In my sub, I use the following to kick it off.

        Dim fileCounter as Long = 0L
        Dim path = "z:"
        Dim ext = "*.*"

        ToolStripStatusLabel1.Text = "Calculating files..."

        stpw.Start()

        Dim runProcess As ProcessFileDelegate = AddressOf ProcessFile
        ApplyAllFiles(path, ext, runProcess)

        stpw.Stop()

        Dim rslts3 As String = String.Format("Total files = {0:n0}. Took {1:n0} ms.", fileCounter, stpw.ElapsedMilliseconds)
        ToolStripStatusLabel1.Text = rslts3.ToString

Graphically speaking, this isn’t much to look at – but the important part is in the ToolStripStatus. I have a timer on my form that updates the latest file count every 15 seconds so that a user would know it’s still working. Interestingly enough, if I update the ToolStripStatus with every single file that is found, it exponentially increases the time it takes to go through the files, so I decided to just update every 15 seconds.

Development Log: Duplicate File Finder

I have thousands of files stored on an external USB attached 1TB drive.  My drive is currently 95% full.  I know I have duplicate files throughout the drive because over time I have been lazy and made backups of backups (or copies of copies) of images or other documents.

Time to clean house.

I’ve searched online for a tool to do the following things, relatively easily and in a decent designed user interface:

  • Find duplicates based on hash (SHA-256)
  • List duplicates at end of scan
  • Give me an option to delete duplicates, or move them somewhere
  • Be somewhat fast

Every tool I’ve used fell short somewhere.  So I decided to write my own application to do what I want.

What will my application do?

Hash each file recursively given a starting path and store the following information into an SQLite database for reporting and/or cleanup purposes.

  • SHA-256 Hash
  • File full path
  • File name
  • File extension
  • File mimetype
  • File size
  • File last modified time

With this information, I could run a report such as the following pseudo report:

Show me a list of all duplicate files with an extension of JPG over a file size of 1MB modified in the past 180 days.

That’s just a simple query, something like:

SELECT fileHash, fileName, filePath, fileSize COUNT(fileHash) FROM indexed_files WHERE fileExtension='JPG' and fileSize > 1024 GROUP BY fileHash HAVING COUNT(fileHash)>1

My application can show me a list of these and make some decisions to allow me to move or delete the duplicates after the query runs.

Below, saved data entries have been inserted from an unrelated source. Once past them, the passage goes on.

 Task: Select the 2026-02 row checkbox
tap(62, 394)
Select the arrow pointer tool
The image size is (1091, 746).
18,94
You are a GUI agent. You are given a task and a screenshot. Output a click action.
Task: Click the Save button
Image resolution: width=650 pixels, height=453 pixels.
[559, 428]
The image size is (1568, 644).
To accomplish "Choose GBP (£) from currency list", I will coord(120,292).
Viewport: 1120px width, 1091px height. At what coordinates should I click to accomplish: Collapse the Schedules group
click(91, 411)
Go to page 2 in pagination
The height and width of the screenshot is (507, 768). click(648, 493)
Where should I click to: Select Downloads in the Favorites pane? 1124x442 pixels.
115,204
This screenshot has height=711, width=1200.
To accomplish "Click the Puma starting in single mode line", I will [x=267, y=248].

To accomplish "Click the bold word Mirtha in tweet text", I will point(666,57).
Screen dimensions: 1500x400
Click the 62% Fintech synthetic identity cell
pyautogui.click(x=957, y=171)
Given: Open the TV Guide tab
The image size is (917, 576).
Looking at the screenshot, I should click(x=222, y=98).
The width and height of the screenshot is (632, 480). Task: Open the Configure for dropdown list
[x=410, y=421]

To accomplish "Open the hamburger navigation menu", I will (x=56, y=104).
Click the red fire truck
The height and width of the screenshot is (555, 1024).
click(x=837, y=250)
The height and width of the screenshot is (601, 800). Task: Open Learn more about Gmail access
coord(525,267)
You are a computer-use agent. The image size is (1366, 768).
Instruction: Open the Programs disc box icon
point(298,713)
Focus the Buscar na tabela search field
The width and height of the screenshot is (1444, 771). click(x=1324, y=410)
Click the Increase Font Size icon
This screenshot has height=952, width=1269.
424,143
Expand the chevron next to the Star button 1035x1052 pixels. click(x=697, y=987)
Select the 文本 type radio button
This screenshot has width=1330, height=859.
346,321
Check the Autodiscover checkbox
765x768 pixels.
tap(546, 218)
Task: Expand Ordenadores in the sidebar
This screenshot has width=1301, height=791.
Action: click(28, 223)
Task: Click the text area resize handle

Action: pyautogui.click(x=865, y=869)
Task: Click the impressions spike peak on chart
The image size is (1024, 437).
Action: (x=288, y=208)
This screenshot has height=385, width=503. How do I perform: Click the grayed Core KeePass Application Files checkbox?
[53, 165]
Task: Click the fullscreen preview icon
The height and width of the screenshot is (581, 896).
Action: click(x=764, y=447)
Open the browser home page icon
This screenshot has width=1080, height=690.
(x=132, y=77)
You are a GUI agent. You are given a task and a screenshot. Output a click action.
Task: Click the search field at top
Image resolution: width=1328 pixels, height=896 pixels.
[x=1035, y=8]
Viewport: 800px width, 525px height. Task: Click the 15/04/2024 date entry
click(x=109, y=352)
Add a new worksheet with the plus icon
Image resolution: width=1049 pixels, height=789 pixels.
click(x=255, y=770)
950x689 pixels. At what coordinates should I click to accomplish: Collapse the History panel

One problem comes to mind in automating removal or moving duplicates… What if there are more than 1 duplicate file; how do I handle this?

So on to the bits and pieces…

The hashing function is pretty straight-forward in VB.NET (did I mention I was writing this in .NET?).

Imports System.IO
Imports System.Security
Imports System.Security.Cryptography

Function hashFile(ByVal fileName As String)

  Dim hash
  hash = SHA256.Create()

  Dim hashValue() As Byte

  Dim fileStream As FileStream = File.OpenRead(fileName)
  fileStream.Position = 0
  hashValue = hash.ComputeHash(fileStream)
  Dim hashHex = PrintByteArray(hashValue)

  fileStream.Close()

  Return hashHex

End Function

Public Function PrintByteArray(ByVal array() As Byte)

  Dim hexValue As String = ""

  Dim i As Integer

  For i = 0 To array.Length - 1
    hexValue += array(i).ToString("X2")
  Next i

  Return hexValue.ToLower

End Function

Dim path As String = "Z:"
' Insert recursion function here and inside, use the following:
Dim fHash = hashFile(path) ' The SHA-256 hash of the file
Dim fPath = Nothing ' The full path to the file
Dim fName = Nothing ' The filename
Dim fExt = Nothing ' The file's extension
Dim fSize = Nothing ' The file's size in bytes
Dim fLastMod = Nothing ' The timestamp the file was last modified
Dim fMimeType = Nothing ' The mimetype of the file

Ok cool, so I have a somewhat workable code idea here. I’m not sure how long this is going to take to process, so I want to sample a few hundred files and maybe even think about some options I can pass to my application such as only hashing specific exensions or specific file names like *IMG_* or even be able to exclude something.

But first… a proof of concept.

Update: 11/28/2016

Spent some time working on the application.  Here’s a GUI rendition;  not much since it is being used as a testing application.

I have also implemented some code for SQLite use to store this to a database.  Here’s a screenshot of the database.

Continuing on with some brainstorming, I’ve been thinking about how to handle the multiple duplicates.

I think what I want to do is

  • Add new table “duplicates”
  • Link “duplicates” to “files” table by “id” based on duplicate hashes
  • Store all duplicates found in this table for later management (deleting, archiving, etc.)

After testing some SQL queries and using some test data, I came up with this query:

SELECT * FROM file a
WHERE ( hash ) IN ( SELECT hash FROM file GROUP BY hash HAVING COUNT(*) > 1 )

This gives me the correct results as illustrated in the screenshot below.

So with being able to pick out the duplicate files and display them via a query, I can then use the lowest “id” as the base or even the last modified date as the original and move the duplicates to a table to be removed or archived.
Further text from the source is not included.